| Complete the following |
**a.** Repeat everything from "Wu et al. (2016)" down to "input data format." in the DiscoRhythm dataset notes, word for word.
**b.** Go on with the DiscoRhythm dataset notes, starting after their final sentence.

[start Source document]

3.2 Real-world Example Datasets

DiscoRhythm was designed for large scale “-omic” data matrices such as those found in the following studies:

Krishnaiah et al. (2017) - circadian metabolomics study, where data matrices from supplemental table 2 may be used as input to DiscoRhythm after removing the first row from each sheet and saving as CSV. The “Liver_data” sheet may be used after the following modifications:

  1. Remove row 2 (non-essential metadata)
  2. Remove ‘Set[1-2]-’ from all column names (DiscoRhythm column name format)
  3. Save as CSV

Hurley et al. (2018) - A circadian proteomic study, where supplemental dataset 2 may be used as input to DiscoRhythm after saving sheet “2B” or “2H” as CSV.

Wu et al. (2016) - This software package contains truncated transcriptomic datasets that can be exported from R for use with DiscoRhythm, including a simulated dataset (object name cycSimu4h2d) containing various waveforms to test the performance of the rhythm detection algorithms.

Singer, Fu, and Hughey (2019) - The simphony R package can be used to generate complex simulated “-omic” datasets, which can easily be formatted for input to DiscoRhythm.

See section 4 for full details on input data format.

[end Source document]
[start Source data]

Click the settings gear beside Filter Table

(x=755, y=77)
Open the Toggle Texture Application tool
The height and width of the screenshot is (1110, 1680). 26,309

[end Source data]

| Per-task outputs |
**a.**
Wu et al. (2016) - This software package contains truncated transcriptomic datasets that can be exported from R for use with DiscoRhythm, including a simulated dataset (object name cycSimu4h2d) containing various waveforms to test the performance of the rhythm detection algorithms.

Singer, Fu, and Hughey (2019) - The simphony R package can be used to generate complex simulated “-omic” datasets, which can easily be formatted for input to DiscoRhythm.

See section 4 for full details on input data format.

**b.**
3.3 Further Background References

For a more detailed background on statistical methods, experiment design, and method selection see the following references:

Cornelissen (2014) - A detailed review of Cosinor based techniques for rhythm analysis. The cosinor test as presented in Cornelissen et. al. (2014) is a common hypothesis test, which may appear in the literature as “Cosinor”, “harmonic regression”, “sinusoid regression”, and other similar names.

Hughes et al. (2017) - Experiment design for circadian sequencing experiments. Provides additional comments on p-values obtained from rhythm detection methods.

Deckard et al. (2013) - Evaluates 4 methods (de Lichtenberg, Lomb-scargle, JTK Cycle, and persistent homology) and Fig. 6 provides a clear decision tree to aid with the selection of the most suitable method for practical data analysis. This publication references additional method evaluation articles.

Wu et al. (2014) provides an empirical evaluation of 5 methods (ARSER, JTK Cycle, COSOPT, Fisher’s G test, and HAYSTACK).

These references also provide some valuable insights about the experiment design stage of rhythm detection. (see section 5.6.1.1 for a few additional comments).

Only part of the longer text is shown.